Text:
┄┄┄┄┄┄┄┄┄┄┄┄┄┄┄┄┄┄┄┄
David Baltimore's influence on science has stretched far beyond the Nobel he won at age 37 for his work on retroviruses. An early advocate for federal research on AIDS, he served as president of Rockefeller University and the California Institute of Technology, all while continuing to do research. U.S. News' s Nancy Shute asked him about the challenges of incubating innovation. Excerpts:
One of the fundamental differences between institutional leadership and running a lab is that you have to subjugate your own desires for personal gratification to the needs of the institution. Institutions are where science is done, and the maintenance of first-rate institutions is a contribution to science.
So, when I moved to being the president of larger institutions, I more and more kept my scientific activities in the background. I'd say, look, this is my hobby. I never said, I can't take a meeting because I was in the lab. I love the lab. But I made peace with that.
For all scientific institutions, the biggest challenge turns out to be a very obvious one—raising money. Fundraising ties you into the larger economy in a way I hadn't realized.
If you believe in the institution and you've got a little bit of chutzpah—I've got that—it's not hard. If you're someone who believes in science and technology as I do, it's a lot easier to approach a wealthy person.
I think increasing numbers of people are realizing that the strength of this country is its ability to maintain strength in science and technology.
┄┄┄┄┄┄┄┄┄┄┄┄┄┄┄┄┄┄┄┄
Task:
Return, word for word, the passage of the David Baltimore interview that begins at "For all scientific" and stops after "science and technology.".
┄┄┄┄┄┄┄┄┄┄┄┄┄┄┄┄┄┄┄┄
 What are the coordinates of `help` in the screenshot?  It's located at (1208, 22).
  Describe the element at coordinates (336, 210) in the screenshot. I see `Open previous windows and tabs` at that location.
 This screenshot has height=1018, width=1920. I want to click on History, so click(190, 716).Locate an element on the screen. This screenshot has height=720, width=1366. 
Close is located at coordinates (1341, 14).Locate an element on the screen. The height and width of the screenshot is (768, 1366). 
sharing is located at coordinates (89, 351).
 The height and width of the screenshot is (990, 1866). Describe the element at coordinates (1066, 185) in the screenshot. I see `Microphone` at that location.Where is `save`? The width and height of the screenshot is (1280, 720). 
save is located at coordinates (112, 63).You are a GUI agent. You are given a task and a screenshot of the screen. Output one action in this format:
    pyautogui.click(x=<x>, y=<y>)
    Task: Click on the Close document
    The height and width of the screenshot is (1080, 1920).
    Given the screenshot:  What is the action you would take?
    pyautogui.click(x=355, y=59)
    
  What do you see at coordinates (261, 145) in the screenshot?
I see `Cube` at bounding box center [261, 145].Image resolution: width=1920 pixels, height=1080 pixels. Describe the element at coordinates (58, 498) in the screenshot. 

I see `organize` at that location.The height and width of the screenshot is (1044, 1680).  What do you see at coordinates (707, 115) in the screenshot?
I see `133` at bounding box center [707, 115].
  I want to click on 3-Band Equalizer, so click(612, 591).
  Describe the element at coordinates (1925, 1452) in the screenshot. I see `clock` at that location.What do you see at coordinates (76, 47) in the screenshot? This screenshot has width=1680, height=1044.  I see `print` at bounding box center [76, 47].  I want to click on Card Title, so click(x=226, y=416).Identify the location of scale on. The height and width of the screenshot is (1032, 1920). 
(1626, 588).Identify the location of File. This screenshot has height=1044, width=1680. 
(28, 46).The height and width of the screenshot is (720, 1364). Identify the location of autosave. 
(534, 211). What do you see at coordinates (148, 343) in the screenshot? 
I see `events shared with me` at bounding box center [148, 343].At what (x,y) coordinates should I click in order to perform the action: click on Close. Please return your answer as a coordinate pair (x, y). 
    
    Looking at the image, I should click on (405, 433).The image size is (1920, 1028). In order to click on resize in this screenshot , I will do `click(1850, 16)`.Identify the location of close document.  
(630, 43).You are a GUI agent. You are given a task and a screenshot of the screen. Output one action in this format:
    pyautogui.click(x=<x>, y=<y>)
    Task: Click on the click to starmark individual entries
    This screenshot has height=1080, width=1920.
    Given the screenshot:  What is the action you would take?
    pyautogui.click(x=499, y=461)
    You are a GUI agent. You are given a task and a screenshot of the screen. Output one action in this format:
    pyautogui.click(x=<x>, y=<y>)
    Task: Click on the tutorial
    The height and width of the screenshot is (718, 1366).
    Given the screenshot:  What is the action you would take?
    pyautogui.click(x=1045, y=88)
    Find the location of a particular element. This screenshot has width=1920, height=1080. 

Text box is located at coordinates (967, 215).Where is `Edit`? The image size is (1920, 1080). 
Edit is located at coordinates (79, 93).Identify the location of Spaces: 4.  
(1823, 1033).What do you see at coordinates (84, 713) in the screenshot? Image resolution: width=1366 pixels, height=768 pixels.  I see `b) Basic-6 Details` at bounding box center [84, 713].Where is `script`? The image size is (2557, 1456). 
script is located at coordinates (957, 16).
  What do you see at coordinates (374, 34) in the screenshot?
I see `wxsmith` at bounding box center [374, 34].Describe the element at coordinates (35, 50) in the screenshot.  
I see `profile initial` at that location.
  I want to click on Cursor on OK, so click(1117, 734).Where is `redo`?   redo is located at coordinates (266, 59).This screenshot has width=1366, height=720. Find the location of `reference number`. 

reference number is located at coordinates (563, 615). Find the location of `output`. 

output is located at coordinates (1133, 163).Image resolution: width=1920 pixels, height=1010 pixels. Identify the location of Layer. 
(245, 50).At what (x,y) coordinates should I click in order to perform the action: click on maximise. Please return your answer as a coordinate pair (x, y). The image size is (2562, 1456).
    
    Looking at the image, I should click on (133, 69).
┄┄┄┄┄┄┄┄┄┄┄┄┄┄┄┄┄┄┄┄
Solved problem:
For all scientific institutions, the biggest challenge turns out to be a very obvious one—raising money. Fundraising ties you into the larger economy in a way I hadn't realized.
If you believe in the institution and you've got a little bit of chutzpah—I've got that—it's not hard. If you're someone who believes in science and technology as I do, it's a lot easier to approach a wealthy person.
I think increasing numbers of people are realizing that the strength of this country is its ability to maintain strength in science and technology.